(Lines for locating words and elements)
···
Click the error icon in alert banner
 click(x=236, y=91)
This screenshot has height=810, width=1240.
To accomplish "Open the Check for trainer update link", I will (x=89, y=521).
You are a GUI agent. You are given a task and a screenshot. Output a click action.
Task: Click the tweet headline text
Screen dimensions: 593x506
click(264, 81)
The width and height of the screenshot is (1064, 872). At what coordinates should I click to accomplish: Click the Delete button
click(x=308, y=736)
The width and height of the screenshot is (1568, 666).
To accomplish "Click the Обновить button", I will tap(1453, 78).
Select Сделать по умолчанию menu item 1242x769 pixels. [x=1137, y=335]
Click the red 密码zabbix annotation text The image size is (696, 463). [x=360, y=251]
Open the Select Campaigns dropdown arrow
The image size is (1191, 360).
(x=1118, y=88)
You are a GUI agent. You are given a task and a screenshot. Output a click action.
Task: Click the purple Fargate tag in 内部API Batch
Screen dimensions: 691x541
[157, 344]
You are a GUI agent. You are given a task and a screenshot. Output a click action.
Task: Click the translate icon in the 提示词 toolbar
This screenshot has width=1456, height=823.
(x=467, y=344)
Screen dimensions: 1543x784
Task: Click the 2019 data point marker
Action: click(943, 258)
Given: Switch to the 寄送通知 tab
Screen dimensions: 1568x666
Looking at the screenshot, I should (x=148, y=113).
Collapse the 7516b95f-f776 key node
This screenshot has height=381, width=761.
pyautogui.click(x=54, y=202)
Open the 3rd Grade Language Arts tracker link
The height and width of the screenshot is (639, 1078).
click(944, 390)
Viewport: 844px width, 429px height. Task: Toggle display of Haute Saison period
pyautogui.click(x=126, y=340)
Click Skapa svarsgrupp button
···
Starting at the first line of the records and ending at the line that contains "click(x=308, y=736)", write these lines out again, requests included. In the answers, multiply every coordinate by 2 and round to whole numbers, with halves rounded up.

Click the error icon in alert banner
 click(x=472, y=182)
This screenshot has height=810, width=1240.
To accomplish "Open the Check for trainer update link", I will (x=178, y=1042).
You are a GUI agent. You are given a task and a screenshot. Output a click action.
Task: Click the tweet headline text
Screen dimensions: 593x506
click(528, 162)
The width and height of the screenshot is (1064, 872). At what coordinates should I click to accomplish: Click the Delete button
click(x=616, y=1472)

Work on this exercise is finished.